The five group practices included: Morecombe Bay Primary Care Collaborative (10 practices); St Leonard’s Practice, Exeter (5 practices); One Care Ltd, Bristol (24 practices); Pier Health, Weston-super-Mare (7 practices); and Valentine Health Partnership, London.
Ms Perera pointed out that the real question was ‘How do we achieve continuity of care?’
She highlighted that it was more than access alone, and in fact related to ‘quality-adjusted access and asking what good quality care looks like’.
Exploring what the concept of continuity of care meant to delegates attending, GPs shared their thoughts.
‘Continuity allows you to be aware of the wider context without needing to ask and may give you a red flag without it being verbalised’, said audience member, Patrick Byrne.
GP Dr Emma Tonner, noted: ‘I think [continuity of care] is really satisfying and rewarding as a clinician. It’s also better for my learning to follow through cases and learn from your patient’s journey.’
Alice Norman said that she believed that continuity of care made her ‘feel more part of the community than if only providing one-off transactional consults’.
The RCGP continuity of care toolkit
The continuity of care toolkit for GP practices contains a range of items to help a practice improve its approach to continuity of care. A tracker helps a practice determine how well it is doing on continuity of care, and provides an evidence base of continuity data. Other items include templates for staff and patient surveys, interactive activities for staff on the benefits of continuity, and a guide on setting up a ‘microteam’ (a small group of GPs, one of whom a patient always sees).
‘There are questions to work out where your practice is now and what you can do next. A small difference can make a big change’, explained Professor Rickenbach.
‘We already know there is increased GP satisfaction, but also increased patient and staff satisfaction, less duplication of work, tests, and reduced investigations, and earlier diagnosis for all things’, he added.
‘Continuity also underpins access and workload. Reduced workload and improved access have been seen at Pier Health in Somerset.’
Case study—Morecombe Bay Primary Care
Dr Reeve, who is also a GP from Nutwood Medical Practice, Morecombe, South Cumbria, discussed how his practice, and others in and around Morecombe, improved their continuity of care after a patient and staff survey highlighted that they ‘weren’t doing very well’.
‘We got medical students to talk to patients in the waiting room and ran focus groups too’, he said, describing the process of assessing their practice’s continuity of care status.
Getting the whole practice team together and on board with the need for change in continuity was the first challenge, he said, adding that data from business executives show that 70% of barriers to change are related to employer resistance.
He described how one practice group had difficulties implementing change. ‘We went on an away day and it soon become really obvious where problems were’, said Dr Reeve.
He added that, for practices that were resistant to change, COVID-19 was the trigger that stimulated change.
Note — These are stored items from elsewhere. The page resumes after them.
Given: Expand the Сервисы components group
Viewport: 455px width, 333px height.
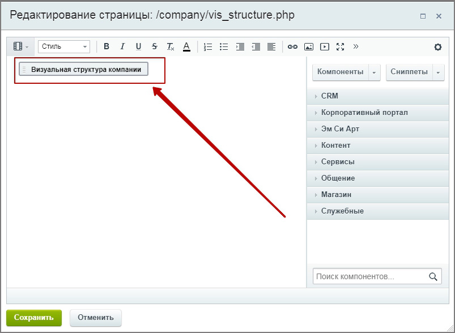Looking at the screenshot, I should (x=338, y=162).
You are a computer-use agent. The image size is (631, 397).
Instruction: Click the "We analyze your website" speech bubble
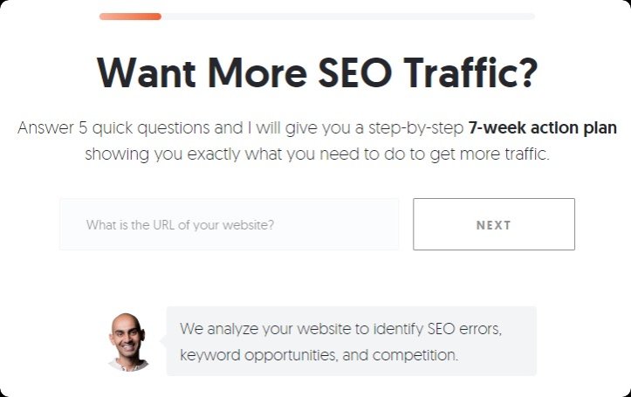point(352,341)
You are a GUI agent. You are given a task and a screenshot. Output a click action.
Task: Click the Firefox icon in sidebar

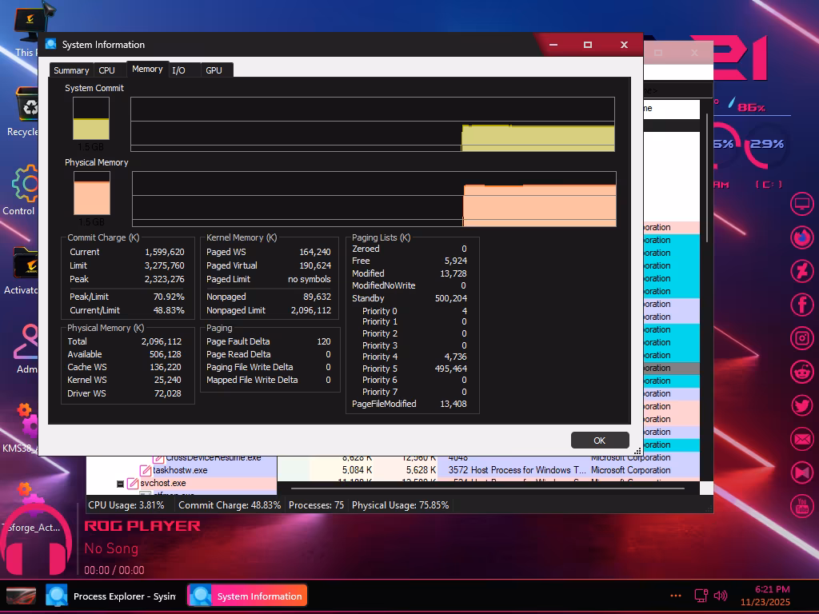click(801, 237)
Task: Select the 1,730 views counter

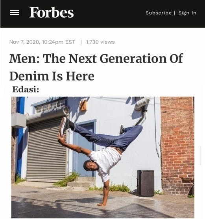Action: tap(100, 42)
‘Setting realistic goals is also important—we know Rome wasn’t built in a day’, he said. A lot of practices thought that the challenge was too big for them, so they broke it down into manageable chunks. ‘Some broke the patient lists into target groups—so Valentine in London targeted frequent users, but elderly [patients], or those with learning difficulties, are other examples.’
They also looked at whether continuity of care was achieved with the usual GP or whether it was with a microteam or buddying system. ‘Microteams are best in groups of two or three GPs, which also addresses issues around GPs being in for five or six sessions per week.’
Other tips shared by Dr Reeve were to make it easy for a patient to see their usual GP, to regularly review and update continuity as GPs move around, and to support admininstrative teams to promote continuity. The Toolkit has the means to help practices do these things and more to encourage continuity of care.
Presented at the RCGP Annual Meeting 2021, 14–15 October 2021, Liverpool.